The authors also justify their use of simple local transformations. They choose blurring and overlaying because stronger guarantees are not available in this setting, sophisticated adversarial anonymization still lacks guarantees, and more aggressive privacy interventions may reduce dataset utility. Two ethical caveats are emphasized. First, face obfuscation can create a false sense of privacy because it is imperfect. Second, commercial face detection may exhibit racial or gender disparities, so relying on automatic detection alone could protect some groups less well; manual crowdsourcing refinement is intended to partially mitigate that risk. The paper further notes that faces are only one privacy attribute. Other sensitive information, including names, addresses, license plates, and other personal content, may remain visible.
Within the broader ImageNet literature, ImageNet-F should be distinguished from other ImageNet variants. “Do ImageNet Classifiers Generalize to ImageNet?” introduces ImageNetV2, a newly collected test set meant to replicate the original ImageNet validation distribution, and explicitly does not define ImageNet-F (Recht et al., 2019). That work is relevant as background on natural distribution shift, but it studies recollection and recuration rather than privacy-preserving face obfuscation.
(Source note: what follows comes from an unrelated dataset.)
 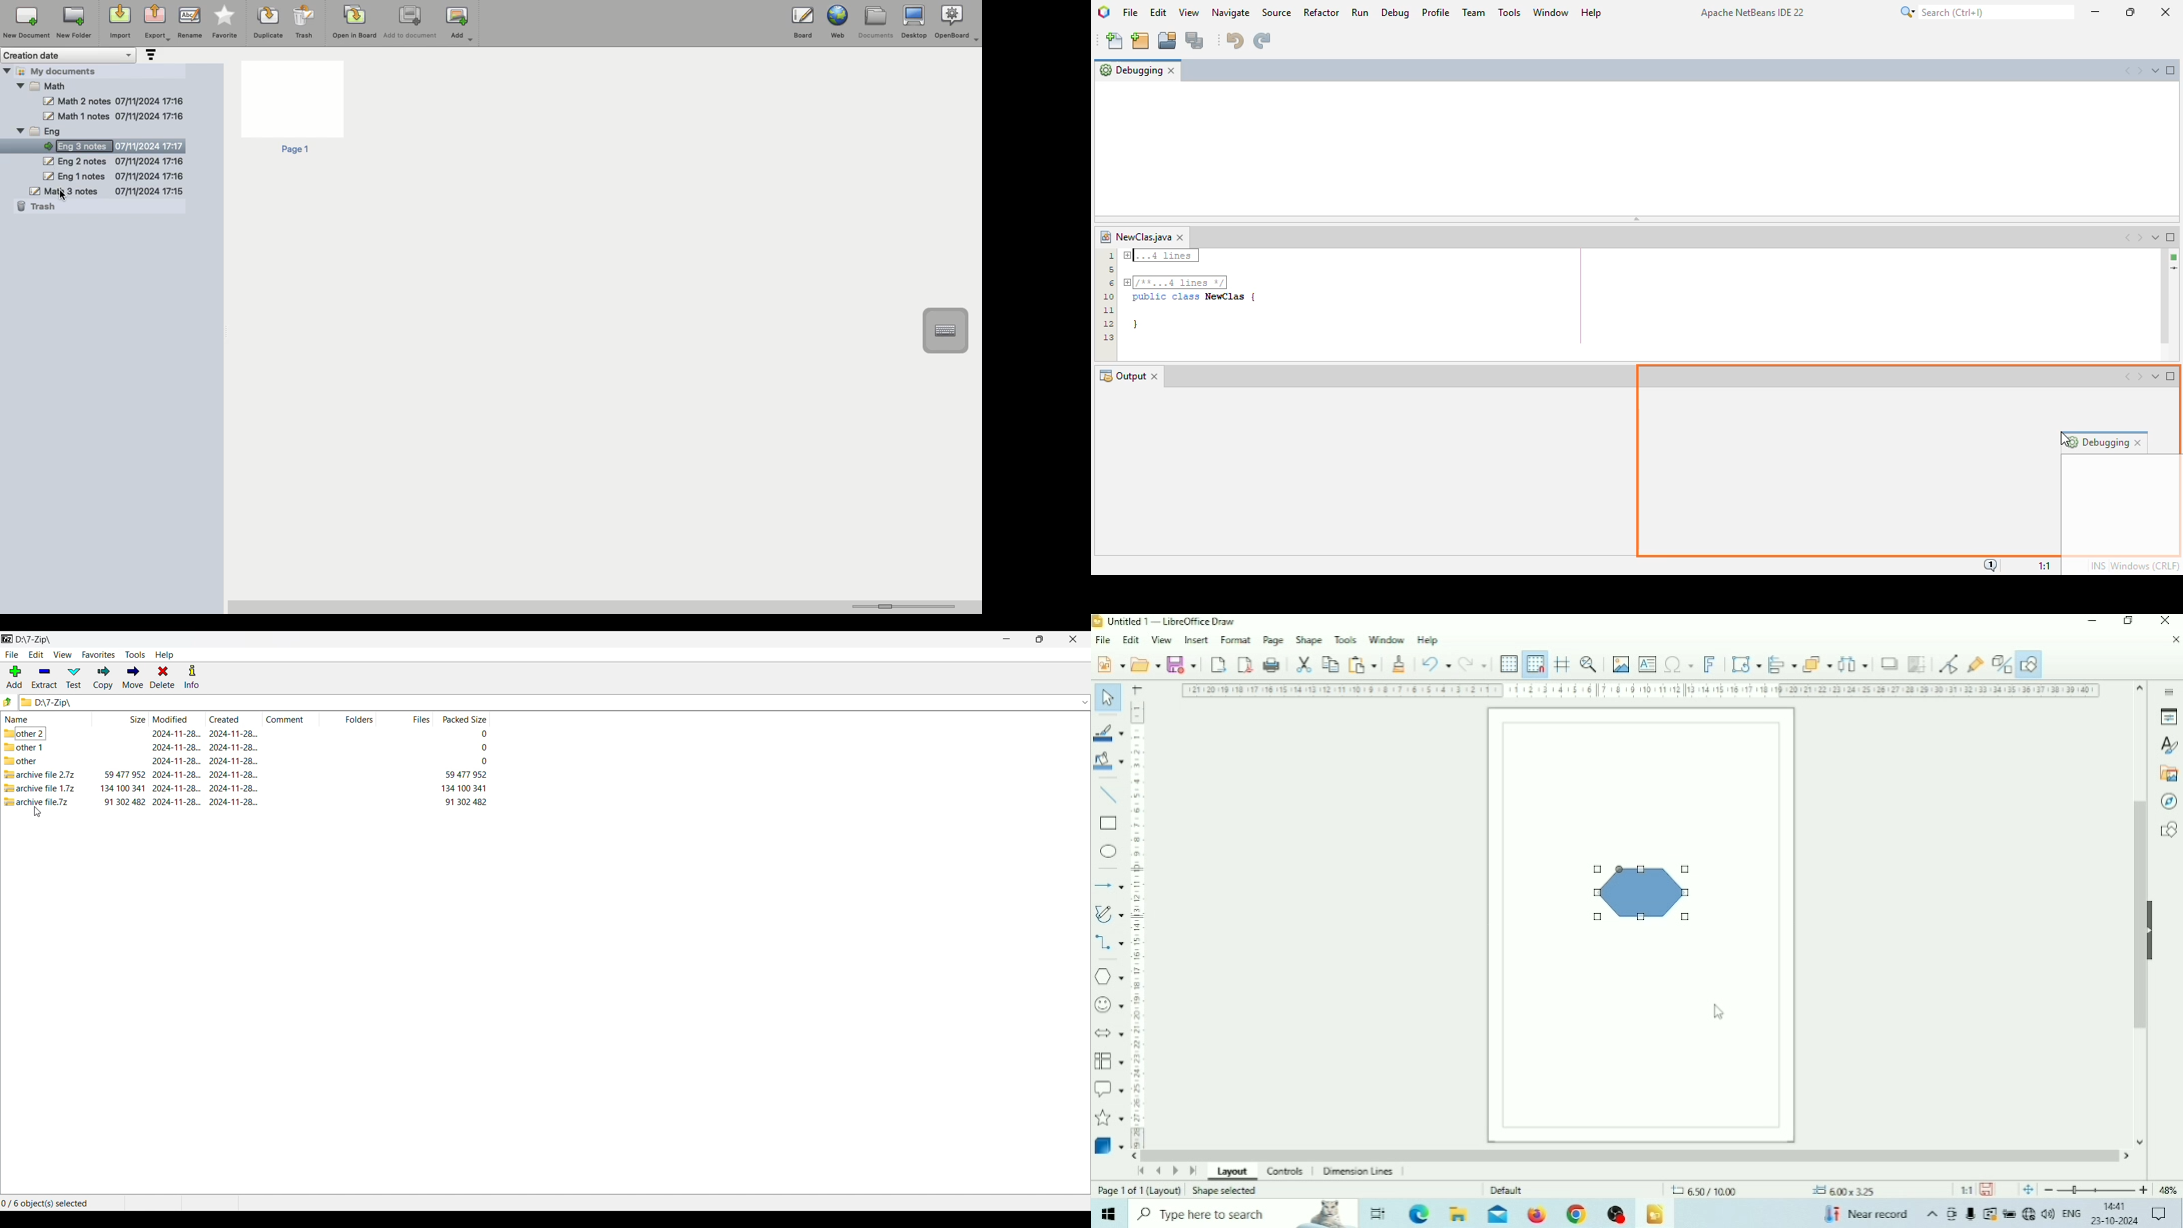 I want to click on folder, so click(x=25, y=747).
The distinction matters because ImageNet-F changes local face regions within ILSVRC, whereas ImageNetV2 changes the image sample itself.
A second contextual issue concerns evaluation procedures built on ImageNet-pretrained feature spaces. “The Role of ImageNet Classes in Fréchet Inception Distance” argues that FID computed in the standard Inception-V3 feature space is strongly driven by ImageNet class semantics and can reward alignment with ImageNet classification structure rather than human-perceived fidelity (Kynkäänniemi et al., 2022). This does not redefine ImageNet-F, whose primary experiments use top-1, top-5, and downstream task metrics, but it suggests caution for any auxiliary evaluation protocol around ImageNet-F that uses ImageNet-pretrained embeddings as supposedly generic perceptual features. A plausible implication is that ImageNet-based feature metrics may encode ImageNet semantic biases even when the nominal task is not ImageNet classification.
Taken together, these points locate ImageNet-F as a privacy-aware ILSVRC variant rather than a new formal task family. Its central contribution is to show that ImageNet can be made more privacy-aware by local face obfuscation while preserving most of its utility as both a classification benchmark and a pretraining corpus, provided that its limited privacy guarantees and benchmark-specific evaluation assumptions are kept explicit.